Dunphy indicated that he had a contract for next season. La Salle does not talk publicly about personnel and contracts. Dunphy said he will take the next few days and sit down with athletic director Ashwin Puri and school president Daniel J. Allen, who he said he had “great faith in.”

“I just enjoyed being with these guys,” he continued, referring to his players, before a brief pause. A new question was on its way to Dunphy, but you could hear him mutter: “Very much. Very much.”

» READ MORE: La Salle honors legacy of Tom Gola in final game at arena: ‘This place will always have him’

“They’ve been great, and the kids have been tremendous,” Dunphy said. “Every day, every game has been great.”

This one was, too. La Salle had advanced in this tournament after winning Tuesday at the end on a tough shot in the post from the 5-foot-11 Brickus. The Explorers are undersized and sometimes outclassed, but there are few teams capable of matching their toughness, with Brickus and guard running mate Khalil Brantley capable of keeping them in every game the way they did Wednesday night.
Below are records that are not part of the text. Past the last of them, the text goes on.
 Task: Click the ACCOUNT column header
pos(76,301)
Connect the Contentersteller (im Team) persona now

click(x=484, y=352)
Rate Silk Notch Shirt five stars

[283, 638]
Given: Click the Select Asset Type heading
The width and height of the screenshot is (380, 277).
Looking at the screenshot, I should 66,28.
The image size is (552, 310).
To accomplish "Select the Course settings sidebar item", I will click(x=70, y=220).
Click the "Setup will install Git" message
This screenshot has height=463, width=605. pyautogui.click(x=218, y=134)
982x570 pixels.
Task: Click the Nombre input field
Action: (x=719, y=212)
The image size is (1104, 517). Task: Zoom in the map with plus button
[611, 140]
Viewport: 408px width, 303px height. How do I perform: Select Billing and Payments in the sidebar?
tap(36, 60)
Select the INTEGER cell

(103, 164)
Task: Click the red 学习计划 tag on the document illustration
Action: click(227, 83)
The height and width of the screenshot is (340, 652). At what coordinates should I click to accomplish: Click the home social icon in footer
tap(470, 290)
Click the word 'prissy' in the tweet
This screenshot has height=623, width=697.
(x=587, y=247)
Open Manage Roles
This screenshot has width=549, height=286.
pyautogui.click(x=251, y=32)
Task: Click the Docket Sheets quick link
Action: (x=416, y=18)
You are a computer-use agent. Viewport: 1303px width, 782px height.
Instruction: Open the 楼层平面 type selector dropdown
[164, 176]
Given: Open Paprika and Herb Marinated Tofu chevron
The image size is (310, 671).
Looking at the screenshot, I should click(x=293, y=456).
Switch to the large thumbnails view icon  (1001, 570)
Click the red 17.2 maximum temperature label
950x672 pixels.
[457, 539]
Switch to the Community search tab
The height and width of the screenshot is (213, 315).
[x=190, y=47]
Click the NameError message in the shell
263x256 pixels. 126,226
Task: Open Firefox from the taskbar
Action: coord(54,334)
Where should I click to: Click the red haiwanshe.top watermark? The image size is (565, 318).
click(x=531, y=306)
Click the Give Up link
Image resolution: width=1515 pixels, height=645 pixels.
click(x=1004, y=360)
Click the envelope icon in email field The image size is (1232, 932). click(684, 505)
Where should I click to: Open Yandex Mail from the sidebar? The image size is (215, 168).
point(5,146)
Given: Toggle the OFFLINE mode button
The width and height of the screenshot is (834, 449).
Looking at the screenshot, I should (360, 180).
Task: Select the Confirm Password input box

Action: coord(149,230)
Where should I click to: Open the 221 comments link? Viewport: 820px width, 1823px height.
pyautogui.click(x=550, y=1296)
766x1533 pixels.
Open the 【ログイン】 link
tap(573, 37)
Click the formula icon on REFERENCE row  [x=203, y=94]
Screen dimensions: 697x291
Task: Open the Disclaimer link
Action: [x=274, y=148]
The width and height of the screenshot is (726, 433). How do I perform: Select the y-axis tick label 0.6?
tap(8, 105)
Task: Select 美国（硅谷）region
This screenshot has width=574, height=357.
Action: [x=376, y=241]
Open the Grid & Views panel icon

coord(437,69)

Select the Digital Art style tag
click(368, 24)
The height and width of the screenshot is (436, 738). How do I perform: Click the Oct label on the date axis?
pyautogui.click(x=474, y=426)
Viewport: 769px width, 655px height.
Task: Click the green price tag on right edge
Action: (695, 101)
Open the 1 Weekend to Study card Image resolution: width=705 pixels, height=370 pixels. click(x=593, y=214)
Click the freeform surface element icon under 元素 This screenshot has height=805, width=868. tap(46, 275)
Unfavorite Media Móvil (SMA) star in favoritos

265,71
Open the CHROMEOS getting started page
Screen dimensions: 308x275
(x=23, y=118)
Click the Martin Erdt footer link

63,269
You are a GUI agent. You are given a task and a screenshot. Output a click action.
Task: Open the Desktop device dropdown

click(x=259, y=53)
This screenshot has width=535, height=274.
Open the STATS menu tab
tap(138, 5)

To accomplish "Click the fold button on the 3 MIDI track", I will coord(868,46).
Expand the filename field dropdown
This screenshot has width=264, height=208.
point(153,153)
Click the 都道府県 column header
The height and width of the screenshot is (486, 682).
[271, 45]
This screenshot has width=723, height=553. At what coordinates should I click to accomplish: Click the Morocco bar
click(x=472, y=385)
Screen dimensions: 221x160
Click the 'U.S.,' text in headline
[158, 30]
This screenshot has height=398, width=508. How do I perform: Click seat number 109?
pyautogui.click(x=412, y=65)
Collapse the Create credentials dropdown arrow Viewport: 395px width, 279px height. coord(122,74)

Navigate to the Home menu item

Dunphy has spent the last two years leading the basketball team at his alma mater because who else would?

“Fran is a really good friend,” St. Bonaventure coach Mark Schmidt said after the game. “He took that job when no one else wanted it. He stepped up and came out of retirement. He’s a great coach and a better man. He’s done a wonderful job with those guys. He knows what he’s doing … even though he’s old.”

» READ MORE: La Salle special assistant Joe Mihalich’s inspiring road back to the bench honored by the PSWA

Later, Brickus was asked what it’s meant to have Dunphy coaching him the last two seasons. No one knows what the future will hold. Dunphy may or may not be the coach anymore, and Brickus and any good player like him could be gone in the portal.

“It’s been lovely having a coach that not only worries about you on the court but off the court, [it] means a lot,” Brickus said. “You don’t find too many dudes like that. Definitely playing for him and him allowing me to be me, says a lot and says that he trusts me. He’s a legendary coach and I wouldn’t want to be playing for anyone else.”

“I enjoyed the [expletive] out of every single day with these guys,” Dunphy said later with a smile.

But then he went back to the way these seasons just seem to end, the conclusions coming out of nowhere.

“The abruptness of these seasons … OK, you’re playing, you’re juiced, you’re ready to go,” Dunphy said. “We win and we’re going to play a game tomorrow … Now what do you do? Where do you go? There’s no gym to go to tomorrow. No practice to go to tomorrow.”

He’d go if he could. But will he coach a practice again? Will he open La Salle’s new arena? He’ll take a few days to decide. No decision needed to be made Wednesday night. He deserves all the time he needs.